Gillian Brown, a World Bank official based in Bangkok, said the Jiangmen Zhongyu Motor Company, which offered to sell 13,764 motorcycles to the government for $6.93 million, listed a higher price than eight of 13 companies submitting competing bids.
The lower bids were disregarded because they lacked signatures, were not complete, or were submitted by companies that were not qualified to deliver and service the motorcycles, said Brown, who was in Phnom Penh recently to advise the government on the motorcycle contract.

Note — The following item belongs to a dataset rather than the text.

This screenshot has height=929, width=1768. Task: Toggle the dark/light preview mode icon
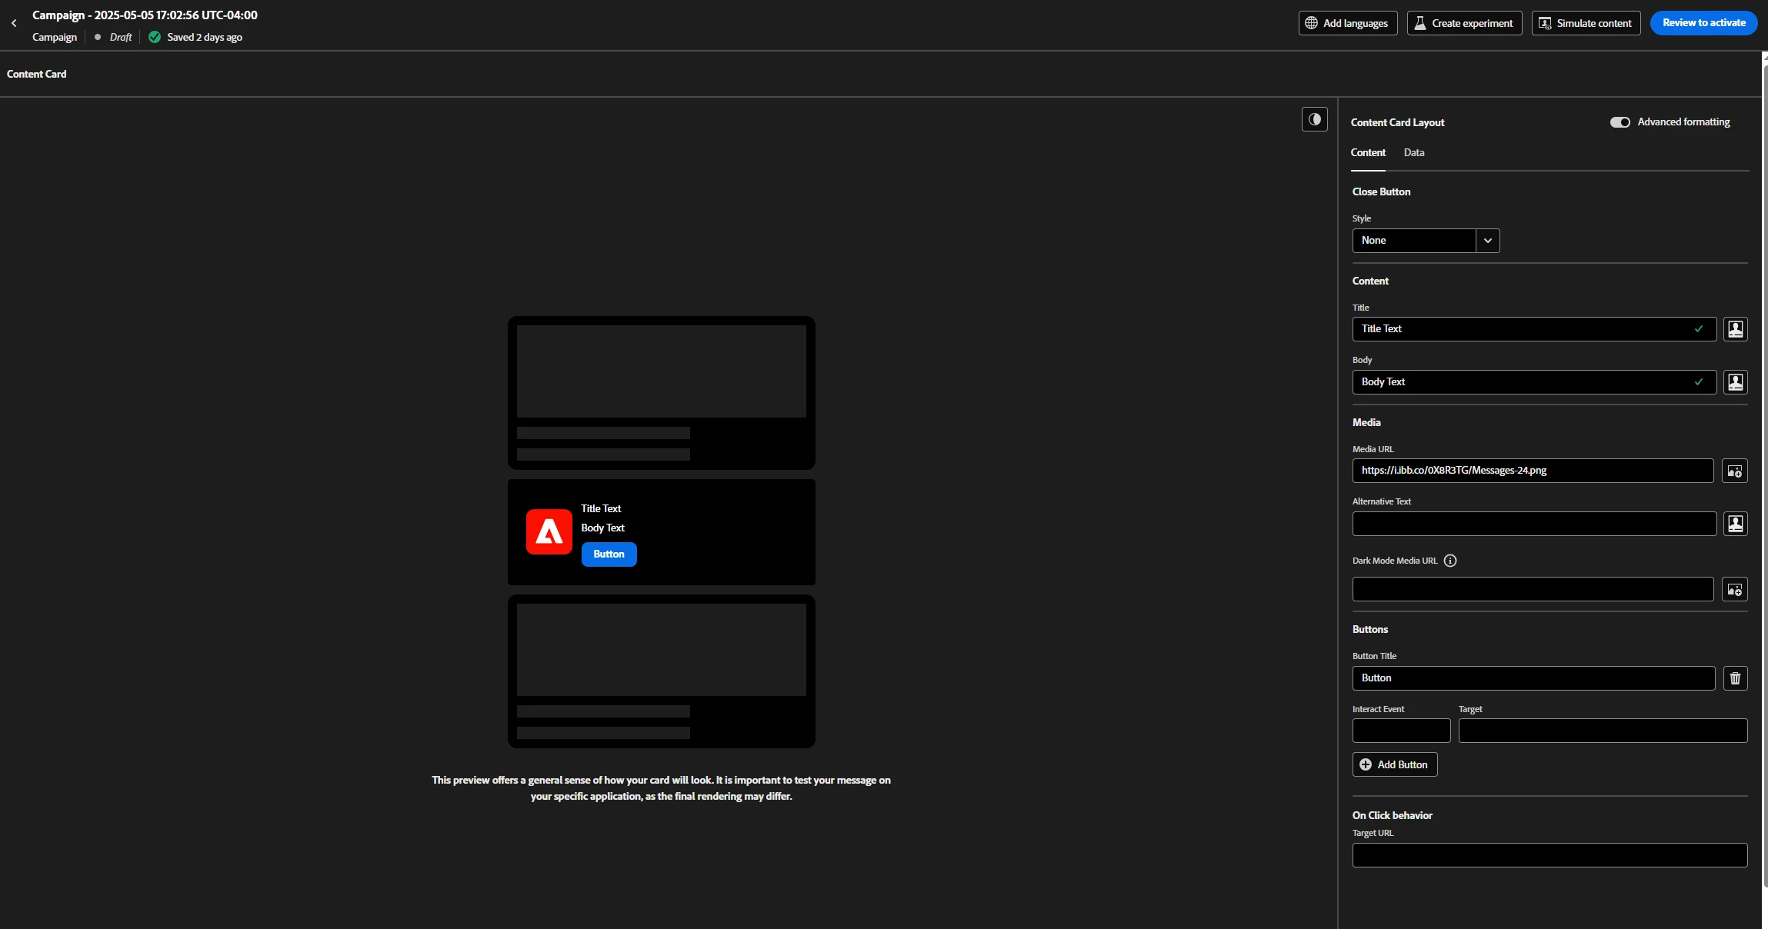click(x=1314, y=119)
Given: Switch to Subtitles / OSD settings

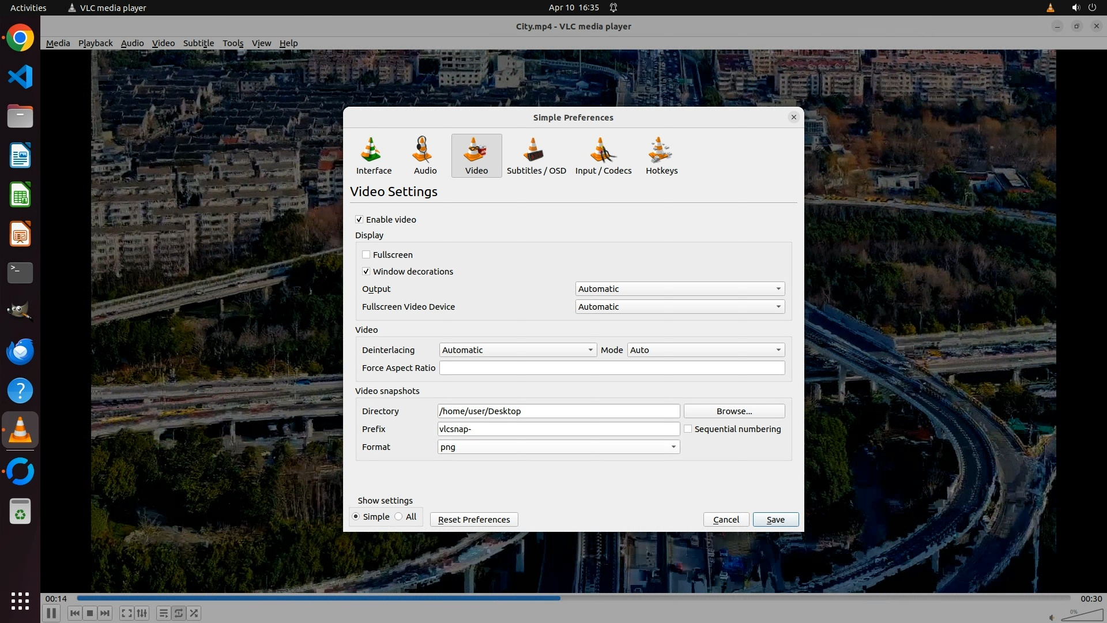Looking at the screenshot, I should pos(536,156).
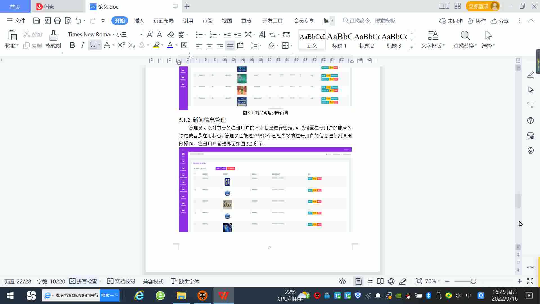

Brown added that, as far as she was aware, the bidding was fair. Rules accompanying the bidding process dictated that any bid could be rejected if there were doubts about the company’s financial, technical or production capabilities, and this rule accounted for many of the rejections, Brown asserted. But a source near the bidding said he doubted that the winning company had the experience to meet a World Bank requirement that the motorcycles be serviced for one year after delivery.
No one from the Jiangmen Zhongyu Motor Company could be contacted for this story. The company does not appear in the phone book and World Bank officials were unable to provide the company’s local phone number.
A representative for the French consulting firm Thales E&C, which was hired to administer the bidding process, did not respond by press time to a series of questions about the bids.
The lowest bidder, Sophorn Ratanak Construction, said it would provide the same number of Chinese-made motorcycles at a cost of $4.96 million, according to records.
The winning bid from Jiangmen Zhongyu would charge about $503 per motorcycle.
Brown said the winning bid was lower than World Bank officials had expected, a savings that comes in large part from the flood of cheap Chinese motorcycles that have hit the Asian market in the past few months.
The motorcycle contract is by far the largest cost for the government as it removes 30,000 soldiers from active service, lowering the standing military to slightly less than 100,000 soldiers. The $42 million program relies on World Bank and international donor financing, as well as some government funds.
The retiring soldiers, many of them too ill or too old to fight, are being retired in two waves of 15,000 each. Jiangmen Zhongyu would provide motorcycles for the first group of soldiers, some of whom have been retired for more than one year.
The demobilization program is run by Council for the Demobilization of Armed Forces General Secretariat Svay Sitha. On Monday he referred all questions to the Thales consultant.